Task instructions -> In the forum thread on heat mat placement, why should the tank be raised when the mat goes on the bottom?

Excerpt ->
□ □ □ □ □ □ □

# advice on heat mat placement



## Chreggan (Feb 26, 2016)

Hi 

On a glass terrarium for a pacman frog where is the best place to put the heat mat I have been advised to put it on the end, but heard of on being on the back and being put bon the bottom at one end.

Where do you all place it and reason why.

Many thanks in advance

Chreggan


----------



## Chreggan (Feb 26, 2016)

Almost forgot where do you have your thermostats probe located

Again thanks in advance

Chreggan


----------



## jasonm96 (Aug 30, 2015)

It works best on the bottom with the thermostat and thermometer probe under the substrate. When used this way you want to maintain the bottom glass temperature to the suitable range so the frog can't burn itself. Make sure to raise the tank so there is airflow for the mat, especially important because of the deep substrate. Some people believe this method is bad because frogs tend to burrow to escape heat but a heat mat is useless when placed on a wall for a terrestrial species that spends its time in the ground and is far more dangerous because incorrect temperatures will cause many problems for a horned frog. Another way preferred by some is to heat them from above with a red bulb or ceramic heat emitter, which is more natural but tends to dry out the tank more depending on how high wattage of bulb you'd need and the size of the tank


----------



## Chreggan (Feb 26, 2016)

thanks for the reply,

I have now but the matt on the bottom and have the thermostats in the substrate, I felt I was not getting a good heat gradient so I have a 40w infa red bulb above one end of the enclosure, he/she seems to be a bit happier and more active.


----------



## jasonm96 (Aug 30, 2015)

Make sure to take the mat off so the frog can escape the heat, it heat comes in both ways the frog may get confused . Red bulbs are best I've found the frog to eat more when kept this way but heat mats are okay but really don't create a good heat gradient in Cold rooms


----------

□ □ □ □ □ □ □

Information shown ->

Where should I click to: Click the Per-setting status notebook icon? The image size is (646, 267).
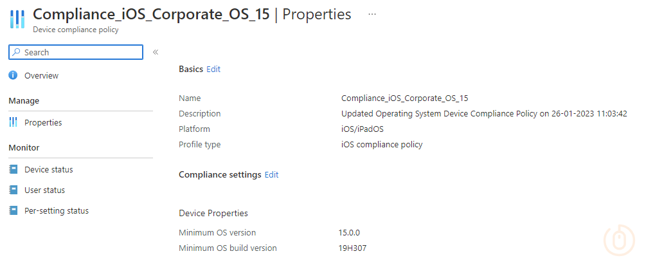pyautogui.click(x=13, y=210)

□ □ □ □ □ □ □

Reply -> Raising the tank lets air flow around the mat. This matters especially because the substrate is deep.